Any image found in the entries is to be skipped; the rest is returned word for word.

[Stored entries]

*** Block opens ***

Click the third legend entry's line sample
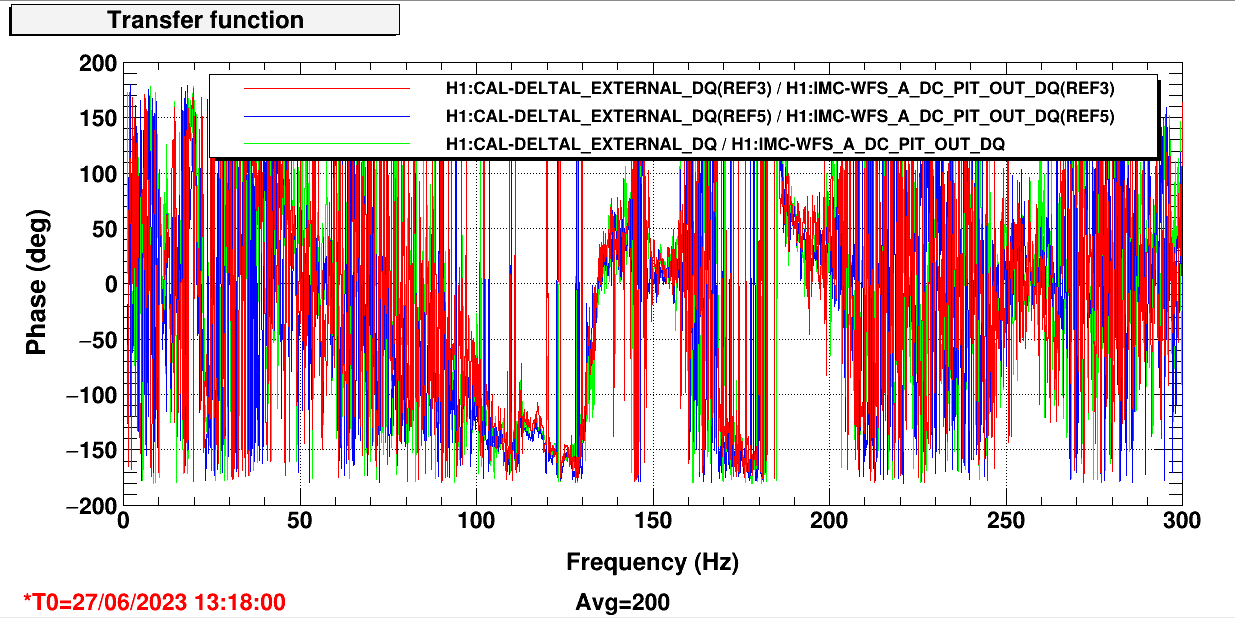This screenshot has width=1235, height=618. point(327,145)
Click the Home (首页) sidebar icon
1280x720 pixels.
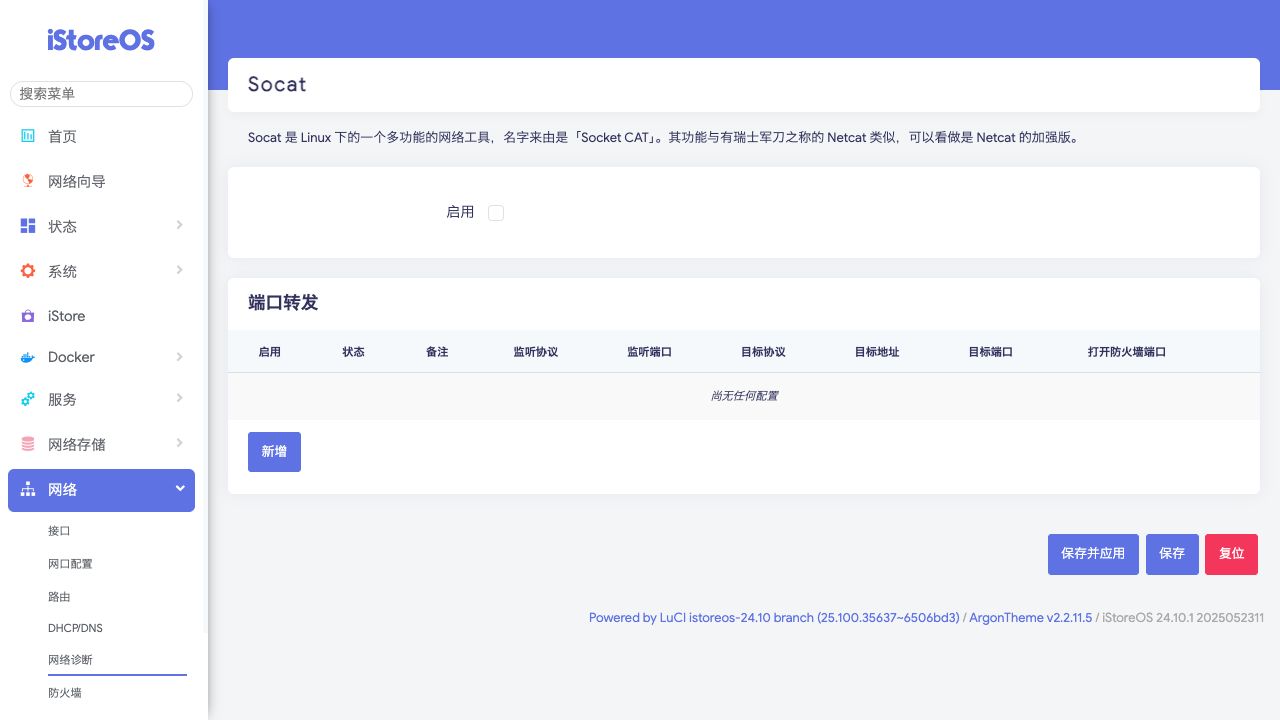tap(28, 136)
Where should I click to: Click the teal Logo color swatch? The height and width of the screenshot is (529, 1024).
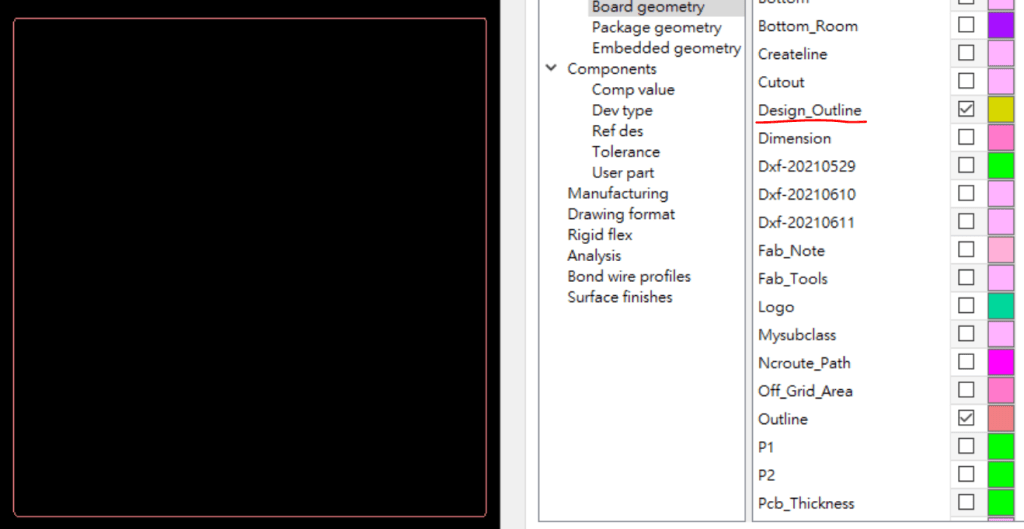(1000, 305)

*** Block closes ***

> Your response:
Click the third legend entry's line sample
This screenshot has width=1235, height=618. point(327,145)
Click the Home (首页) sidebar icon
1280x720 pixels.
tap(28, 136)
Where should I click to: Click the teal Logo color swatch? The height and width of the screenshot is (529, 1024).
(1000, 305)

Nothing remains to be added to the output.